Pada akhirnya, baik seseorang memperingati Maulid maupun tidak, setiap Muslim tetap memiliki tanggung jawab untuk mencintai Rasulullah ﷺ, mempelajari sirah beliau, memperbanyak amal saleh, dan menjaga persatuan umat. Perbedaan dalam persoalan ini hendaknya tidak menghilangkan tujuan utama dakwah, yaitu mendekatkan manusia kepada Allah Ta’ala dan membentuk akhlak yang mulia.

Poin penting

  • Maulid Nabi menjadi persoalan khilafiyah
  • Perbedaan perlu disikapi dengan ilmu
  • Isi kegiatan harus sesuai syariat
  • Kecintaan kepada Nabi diwujudkan dalam keteladanan
  • Hindari tuduhan dan debat kusir
  • Jaga persaudaraan sesama Muslim

Pertanyaan umum

Apakah semua kegiatan Maulid memiliki bentuk yang sama?
Tidak. Kegiatan Maulid dapat berbeda-beda. Karena itu, isi, tujuan, dan cara pelaksanaannya perlu diperhatikan.

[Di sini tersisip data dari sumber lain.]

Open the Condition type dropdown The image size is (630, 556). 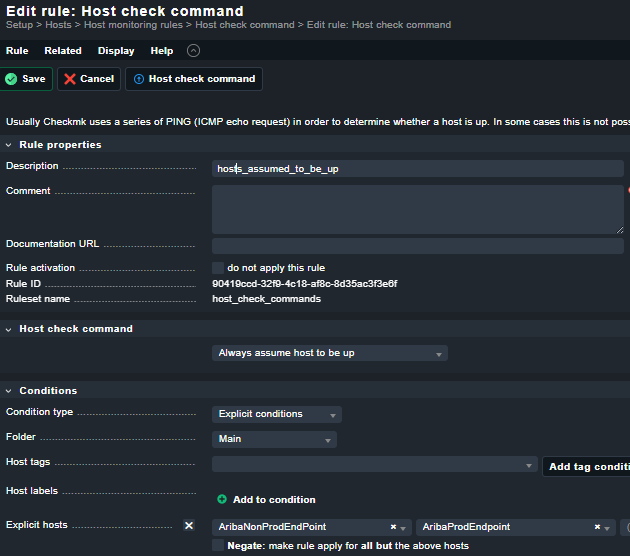point(276,414)
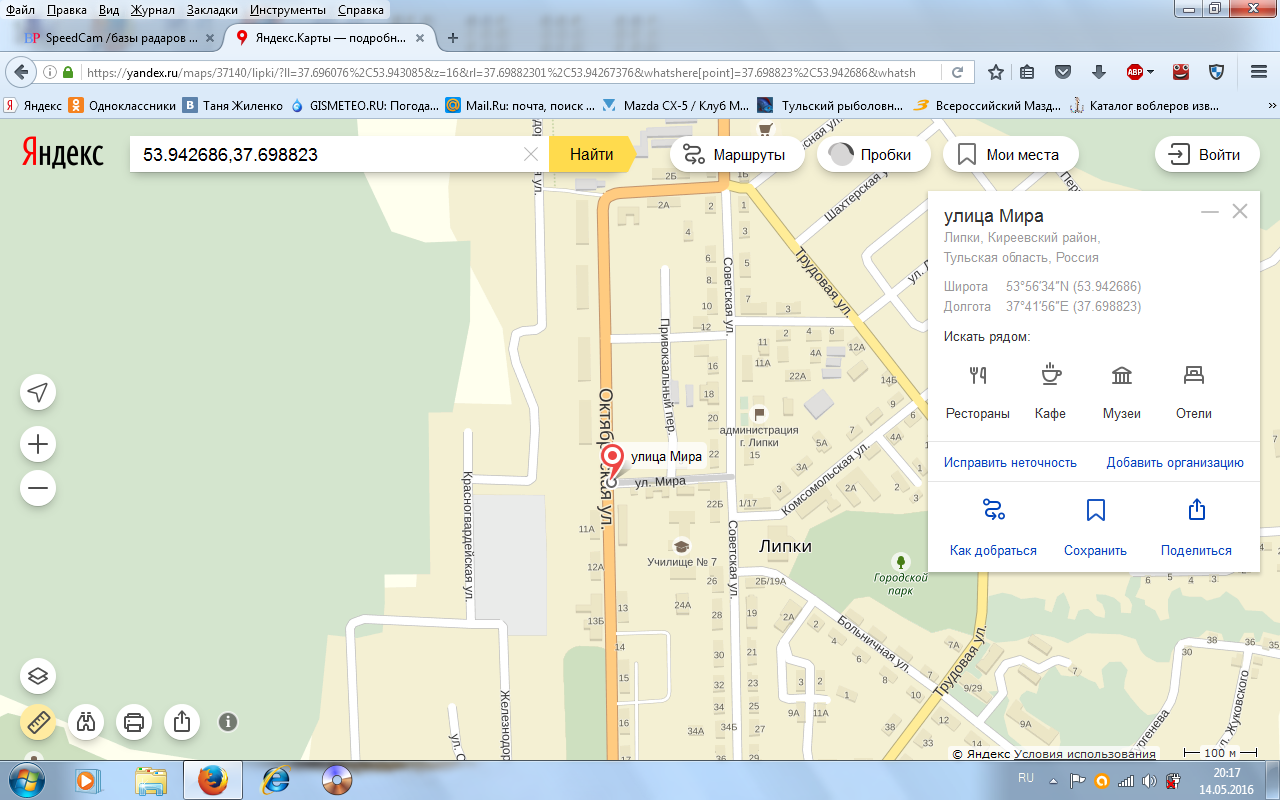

Apa sikap terbaik ketika terjadi perbedaan pendapat?
Merujuk kepada ulama yang tepercaya, menjaga adab, dan tidak merendahkan Muslim lain yang mengikuti pendapat berbeda.

Bagaimana menunjukkan cinta kepada Nabi Muhammad ﷺ?
Dengan mempelajari sirah, memperbanyak shalawat, menaati ajaran beliau, dan meneladani akhlaknya dalam kehidupan sehari-hari.